Thanks for posting these! I like the strap idea for the fish finder - i hadn't thought about doing it that way. I have one that I want to mount somewhere but I'm not sure where yet. Do you mind me asking what type / how you installed the cupholders? I didn't really see them in the photos you posted. I think it's too late to do inset cupholders but maybe something that mounts on to the side somewhere?


----------



## bikerider (Dec 4, 2018)

ajanesz said:


> Thanks for posting these! I like the strap idea for the fish finder - i hadn't thought about doing it that way. I have one that I want to mount somewhere but I'm not sure where yet. Do you mind me asking what type / how you installed the cupholders? I didn't really see them in the photos you posted. I think it's too late to do inset cupholders but maybe something that mounts on to the side somewhere?



You're welcome . My first choice would be inset cupholders too, but since I don't have cabinets or wood seats I made do with the cheap plastic cup holders you can find at almost any auto parts store. I have a couple smaller ones, like what would hold a can of pop and two larger ones that will hold a larger thermos bottle. On the back you will see I just hooked them over the edge of the transom and then used the existing bolts going into the transom to secure them in place. I put a piece of tape over the screw heads to keep them from scaring my water bottles. I wanted a cup holder for my passenger(s) too so I had to get a little creative for the side mounted one. I did not want to drill holes in the boat so I cut a few small pieces of scrap wood I had into a mount that would basically clamp to the gunwale after being screwed together. Then I just cut the very end off the plastic cup holder, screwed it down and painted the wood silver to tie in with the boat.

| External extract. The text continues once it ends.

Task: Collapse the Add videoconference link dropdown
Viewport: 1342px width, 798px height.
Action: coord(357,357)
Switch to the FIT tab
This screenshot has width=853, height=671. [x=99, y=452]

In hindsight I would have cut the bottom wood piece a bit shorter but oh well. The rear cupholders have held up well. I've been out on the water many times since adding them. The side one has done well so far, but time will tell if it stays that way.


----------



## ajanesz (Apr 12, 2019)

Just wanted to post an update.

Got rid of the vinyl plank floor and went to carpet. The carpet helps with reducing weight and the vinyl plank was often slippery.

See you all on the water!


----------



## bikerider (Apr 12, 2019)

Looks good. Those seats look awfully comfortable too.


----------



## skanders01 (Oct 31, 2019)

I am (besides being a little late to the conversation) extremely impressed with the creativity of the work on this boat. Being a retired mechanical engineer, I am particularly impressed with the "field" engineered from available stuff motor. Done a few things myself that generated more than one "WHY ?". 

Since 50% ++ of my time on the water is just me, and I am a small water guy, I was thinking about starting a 12' tinnie project. I have a nice older larger boat for when company wants to come to fish with me, but I would just prefer the simplicity of a small, built for me by me fishing boat. 

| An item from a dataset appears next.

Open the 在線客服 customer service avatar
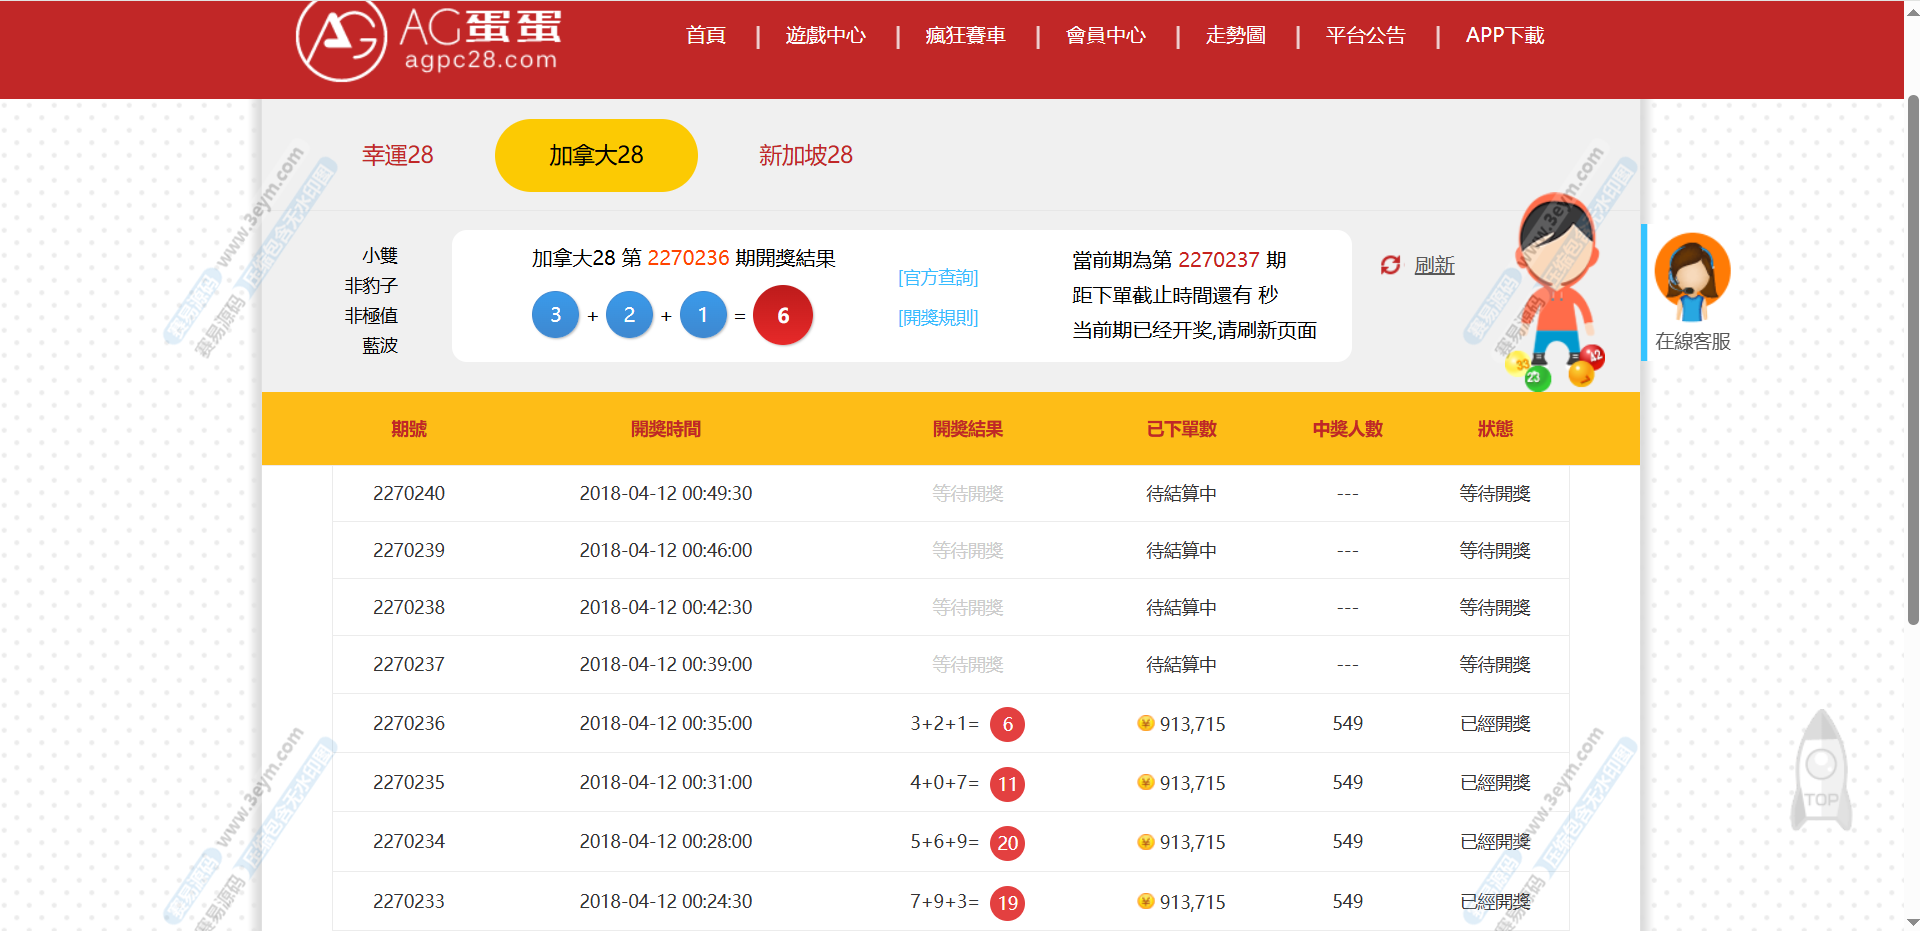Viewport: 1920px width, 931px height. click(1692, 277)
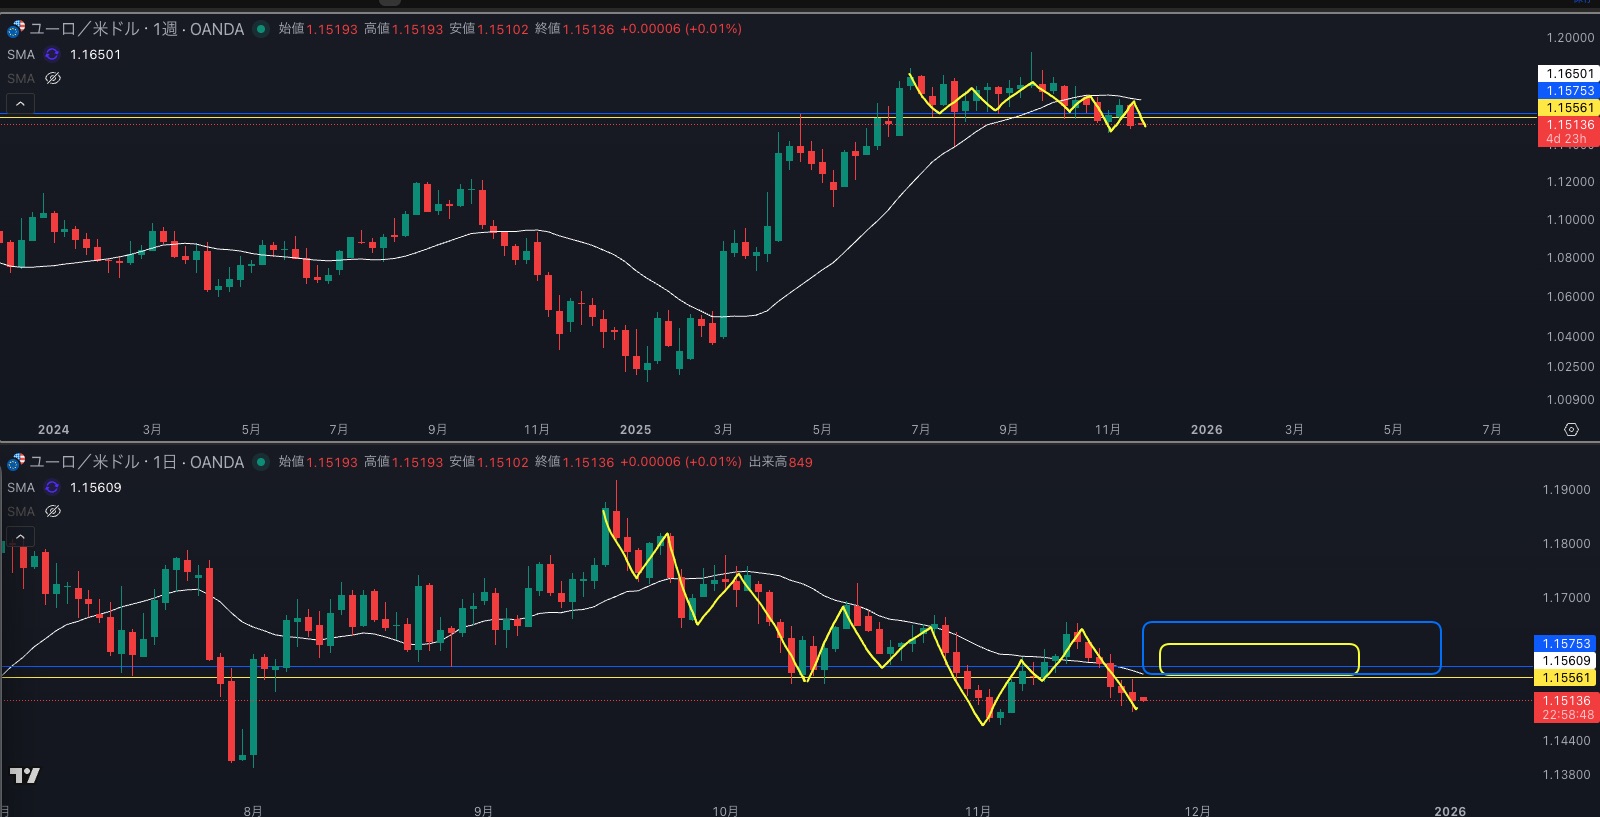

So, now, the question that comes first is, "What vintage 12' boat to procure to get my project off the ground. I need opinions from the experts and not so experts who contribute to this awesome sites forums. I would plan to strip it down to bare aluminum and, if need be, rebuild the transom so I don't need a pretty looking old girl to get me going.

I have no preconceived favorites, I just want an older timer that is rugged and stable. Both this SeaKing and the contributors StarCraft look like nice boats.

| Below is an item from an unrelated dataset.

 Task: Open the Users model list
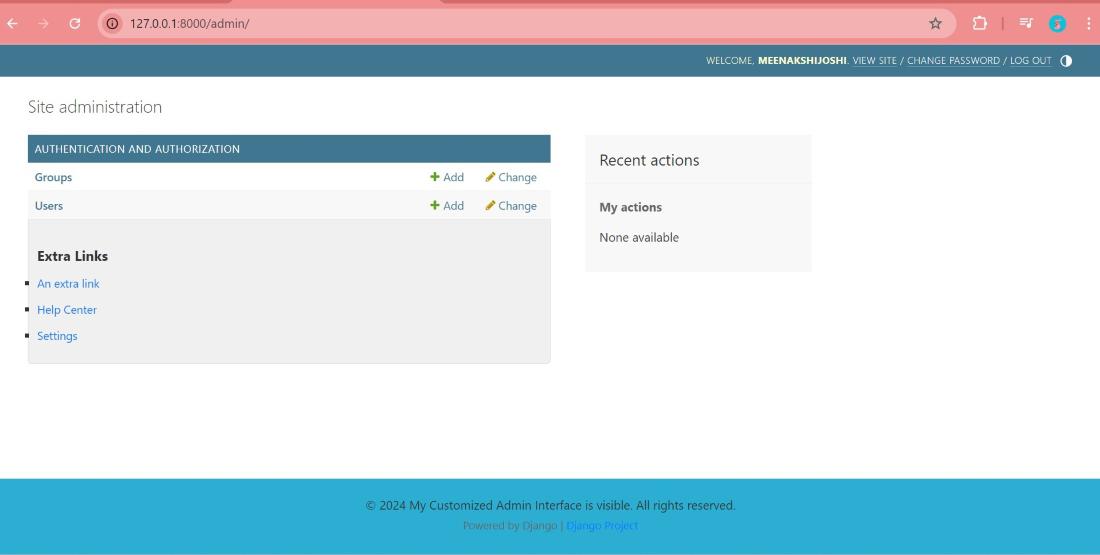pos(49,206)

Any input would be greatly appreciated. Not sure this is the best forum to ask for this input, so I would also be grateful for any suggestions as for other forums or sites to plead for input. Input as to where other than this site or Craigslist to find my project starter would also be appreciated. I live in Wisconsin within site of the Mighty Mississippi, north of Lacrosse, so any leads for me nearer by would be appreciated.

Thanks in advance!!
Kyle Anderson


----------



## LDUBS (Oct 31, 2019)

skanders01 said:


> I am (besides being a little late to the conversation) extremely impressed with the creativity of the work on this boat. Being a retired mechanical engineer, I am particularly impressed with the "field" engineered from available stuff motor. Done a few things myself that generated more than one "WHY ?".
> 
> Since 50% ++ of my time on the water is just me, and I am a small water guy, I was thinking about starting a 12' tinnie project. I have a nice older larger boat for when company wants to come to fish with me, but I would just prefer the simplicity of a small, built for me by me fishing boat.
> 
> ...




Well, since you said any input is appreciated I'll chip in. Just keep in mind I fall into the "Not so expert" category. Lol

A motivating factor for me to do what you are talking about would be the project itself. That and having a boat that is customized 100% to my preferences. 

Beyond that, when talking about going out solo, I see little advantage to trailering a 12' boat vs a 14', 16' or 18' boat. On the water, I think there is very little advantage to a 12' boat vs a 16' boat but there is a lot of advantage for a 16 footer over a 12 footer. 

So, I guess my thinking is go bigger if you can. Enjoy the project.


----------